Omar consertava celulares na Venezuela e vivia tranquilo com a renda que conseguia. Mas começou a sofrer quando o dinheiro que fazia já não dava para mais nada. Decidiu vir ao Brasil. Passou três meses na rua, antes de conseguir arrumar um lugar para morar, em Pacaraima. Agora planeja aproveitar o desabastecimento venezuelano e viver entre os dois países, levando mercadorias para o país vizinho, podendo assim visitar a família de vez em quando.

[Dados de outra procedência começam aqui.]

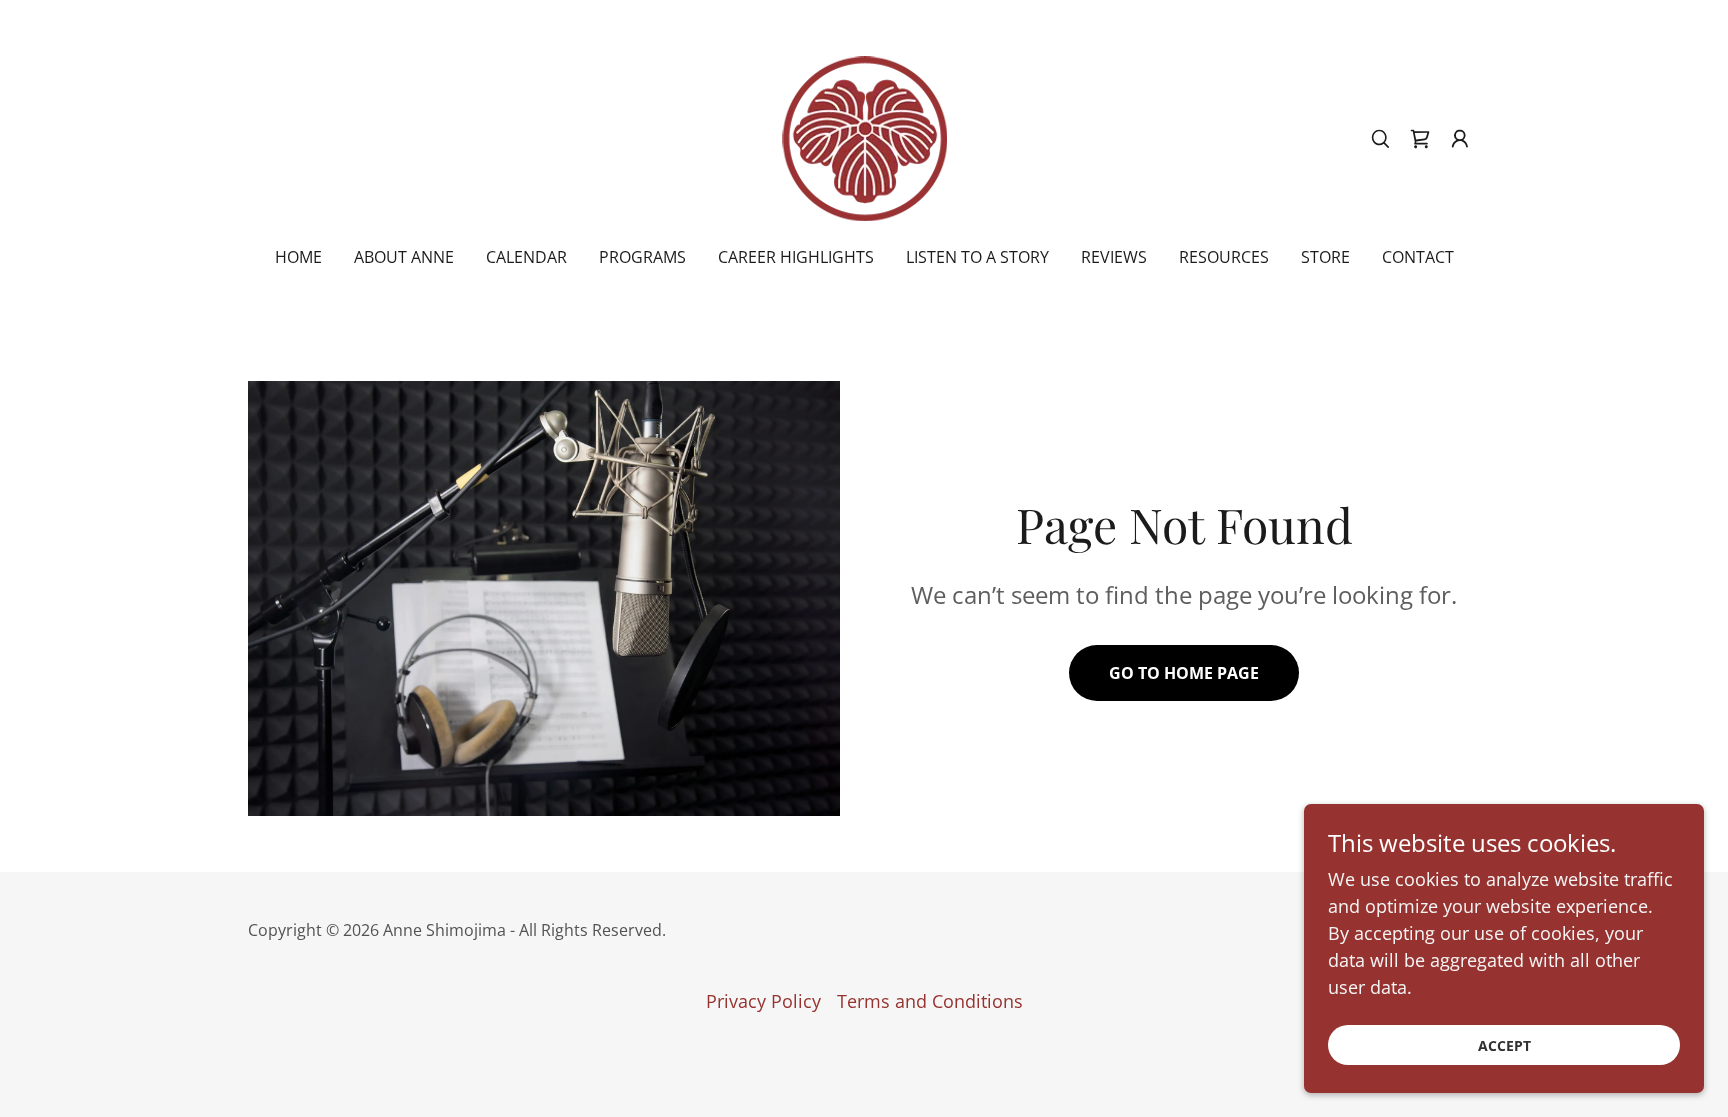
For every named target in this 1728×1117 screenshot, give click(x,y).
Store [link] (1325, 257)
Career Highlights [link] (796, 257)
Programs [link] (642, 257)
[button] (1460, 139)
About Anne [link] (404, 257)
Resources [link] (1224, 257)
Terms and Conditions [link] (930, 1001)
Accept (1504, 1045)
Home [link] (298, 257)
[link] (864, 136)
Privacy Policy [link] (763, 1001)
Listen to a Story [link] (977, 257)
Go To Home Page (1184, 673)
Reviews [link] (1114, 257)
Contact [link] (1418, 257)
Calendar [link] (526, 257)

Conheça um pouco da história de Omar, a partir de seu relato, nesta, que é a última história do ESPECIAL | GENTE VENEZUELANA:

OMAR CASTILLO, 31, FAZIA MANUTENÇÃO DE CELULARES

Estou no Brasil há mais ou menos seis meses. Sai da Venezuela porque ultimamente o dinheiro não dava nem pra comprar comida. Eu trabalhava consertando celulares, conseguia dinheiro mas não dava pra nada. Eu vim, também, porque estava cansado do governo. Controlavam tudo, da comida ao dinheiro.

Um quilo de arroz aqui vale R$ 2. Lá, era como se custasse R$ 50 e no dia seguinte R$ 60. Era caro demais e o salário mínimo muito baixo. Escolhi o Brasil porque muita gente estava vindo. Estava mais fácil e mais seguro do que ir pra Colômbia por exemplo.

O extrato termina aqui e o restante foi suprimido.